On April 24, the Dixie Chicks launched a publicity campaign to explain their position. During a prime-time interview with TV personality Diane Sawyer, Maines said she remained proud of her original statement. The band also appeared naked (with private parts strategically covered) on the May 2, 2003 cover of Entertainment Weekly magazine with slogans such as "Traitors," "Saddam's Angels," "Dixie Sluts," "Proud Americans," "Hero," "Free Speech," and "Brave" printed on their bodies. Many critics called the moves publicity stunts, since they were launched on the eve of a U.S. concert tour.

The original controversy was launched when a Guardian review of the group's London concert was picked up by U.S. media.

President Bush responded to the controversy surrounding the Dixie Chicks in an interview with Tom Brokaw on April 24:

"I mean, the Dixie Chicks are free to speak their mind. They can say what they want to say. And just because—they shouldn't have their feelings hurt just because some people don't want to buy their records when they speak out. You know, freedom is a two-way street. But I have—don't really care what the Dixie Chicks said. I want to do what I think is right for the American people, and if some singers or Hollywood stars feel like speaking out, that's fine. That's the great thing about America. It stands in stark contrast to Iraq, by the way."

At the first concert of their nation-wide tour the Dixie Chicks received a very positive reception. The concert was held in Greenville, South Carolina on May 1 and was attended by a sell-out crowd of 15,000.. The women had come prepared to face up to opposition and Natalie Maines invited those who had come to boo to do so but the crowd erupted in cheers.

Nevertheless, the band remained controversial. On May 6th, a Colorado radio station suspended two of its disc jockeys for playing music by the Dixie Chicks in violation of a ban on their music. On May 22 at the Academy of Country Music (ACM) awards ceremony in Las Vegas there were boos when the group's nomination for entertainer of the year awards was announced. The Academy made the award to Toby Keith, an outspoken critic of the group.
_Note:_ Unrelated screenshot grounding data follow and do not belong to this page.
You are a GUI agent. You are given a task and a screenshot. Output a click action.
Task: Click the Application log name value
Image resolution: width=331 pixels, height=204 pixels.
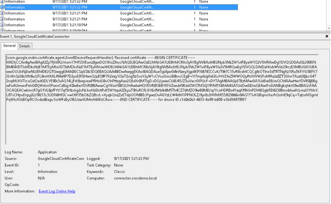[47, 152]
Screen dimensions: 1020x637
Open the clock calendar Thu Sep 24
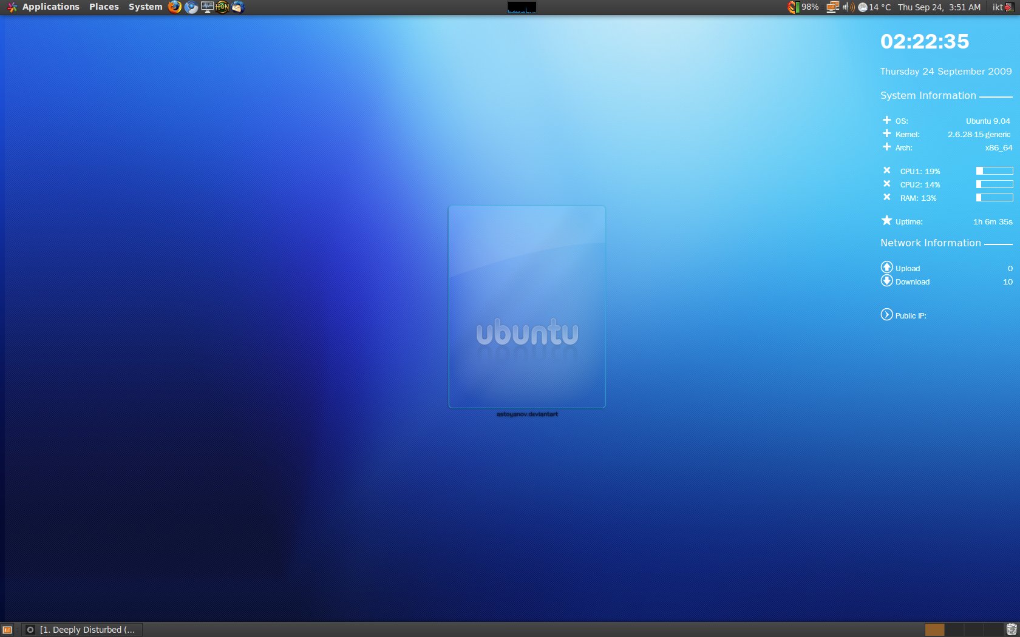pyautogui.click(x=939, y=7)
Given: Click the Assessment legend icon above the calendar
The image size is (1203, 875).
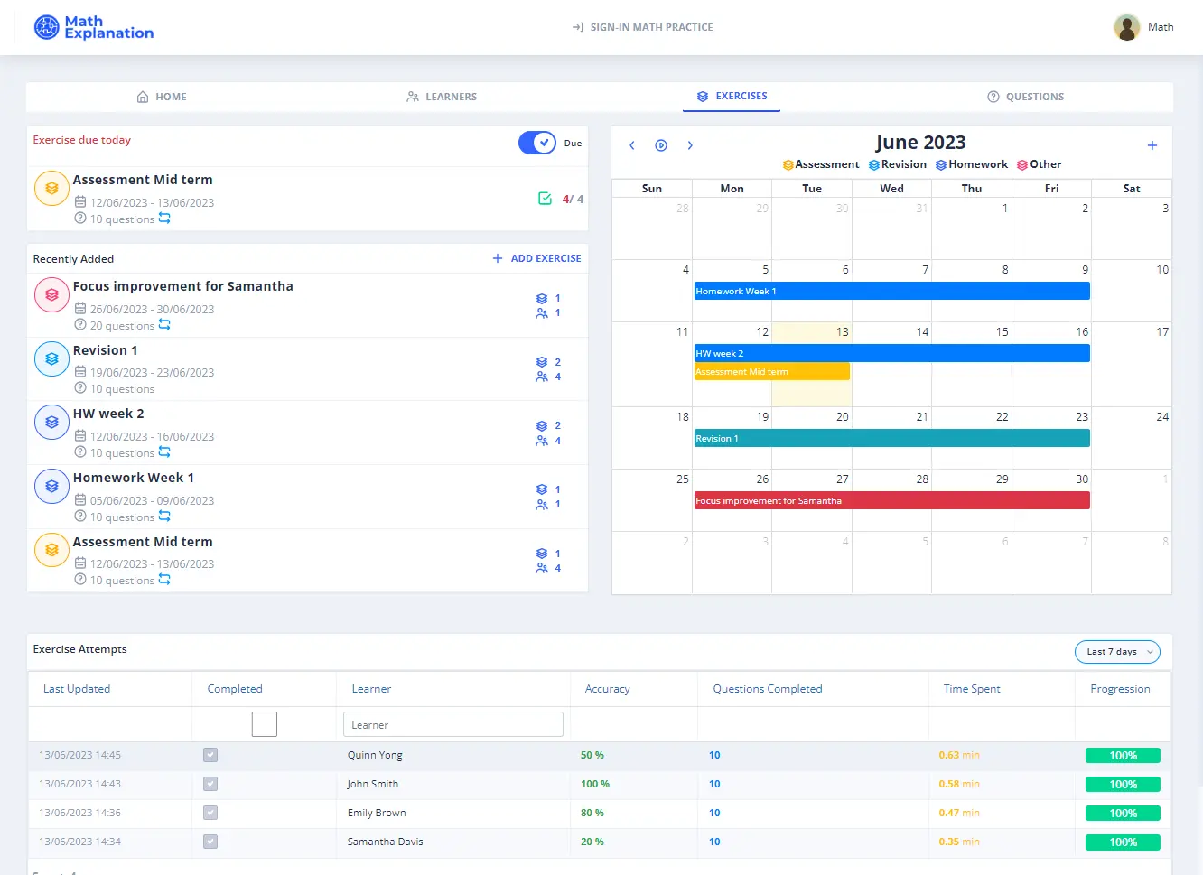Looking at the screenshot, I should point(787,163).
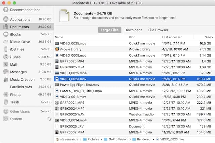The image size is (215, 143).
Task: Switch to the Downloads tab
Action: (x=133, y=30)
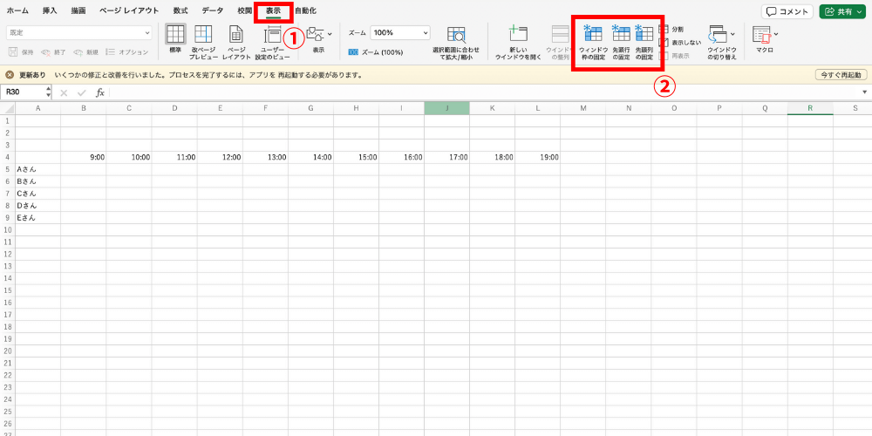This screenshot has width=872, height=436.
Task: Click ウィンドウ枠の固定 (Freeze Panes) icon
Action: coord(593,35)
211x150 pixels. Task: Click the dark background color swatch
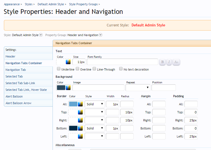(61, 88)
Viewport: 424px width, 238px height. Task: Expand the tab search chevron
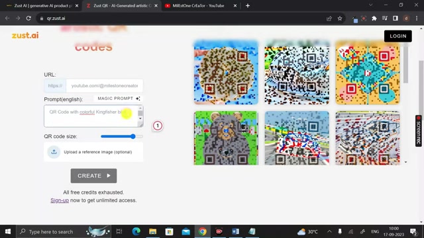click(371, 5)
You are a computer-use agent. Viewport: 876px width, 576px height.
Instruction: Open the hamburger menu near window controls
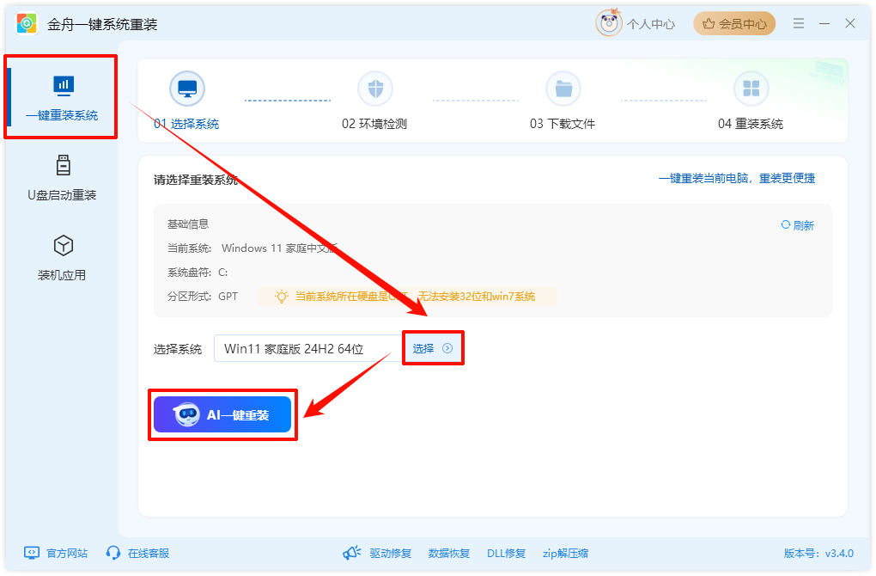point(798,22)
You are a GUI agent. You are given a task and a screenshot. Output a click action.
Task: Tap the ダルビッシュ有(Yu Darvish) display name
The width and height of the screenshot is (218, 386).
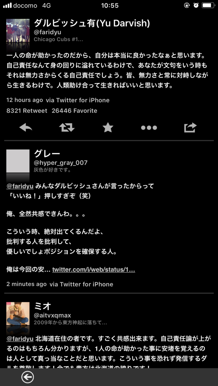point(92,23)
In the fall of 2003 the Dixie Chicks starred in a broadcast TV commercial for Lipton Ice Tea which made a tongue-in-cheek reference to the corporate blacklisting and the grassroots backlash: in the tea spot, the Chicks are about to give a stadium concert when the electricity suddenly goes out - but they manage to electrify the stadium all by themselves, belting out a rousing "a capella" version of "Set Me Free" to the raving cheers of the fans.
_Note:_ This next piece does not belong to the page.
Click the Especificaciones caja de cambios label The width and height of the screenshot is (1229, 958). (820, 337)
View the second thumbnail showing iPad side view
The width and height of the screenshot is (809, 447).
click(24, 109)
A controversy has arisen regarding exactly who was responsible for launching the boycott of their music and the extent their fans supported the boycott. Some critics of the boycott, such as Michael Moore, claim the boycott was not a product of large numbers of fans angry at their comments but an organized plot by Bush supporting radio chain executives and the Republican party leadership. The claim the ban on playing their music by country music stations owned by Clear Channel Communications was not simply initiated by local station managers or DJs on their own or in response to angry listeners but was coordinated by top executives who where wanted to curry favor among from the Bush Administration and Republicans in Congress for policies they were lobbying for, such as relaxing media ownership rules. They also claim people working for the Republican party engaged in a deceptive phone campaign to convince country radio stations to remove the Dixie Chicks music from their playlist. Ultimately, they say, this led to the false perception that most Dixie Chicks fans were strongly opposed to Natalie Maines exercising her free speech right by making an anti-Bush remark. They point to the fact that the band's then-current album sales were up and their concerts where largely selling out to support their claims. The boycott's critics suggest that their was a deliberate attempt to create the false impression that many fans had turned against the Dixie Chicks in order to try and send a message to other celebrities that anti-Bush administration remarks could hurt your career. Clear Channel Communications and the RNC have denied these accusations.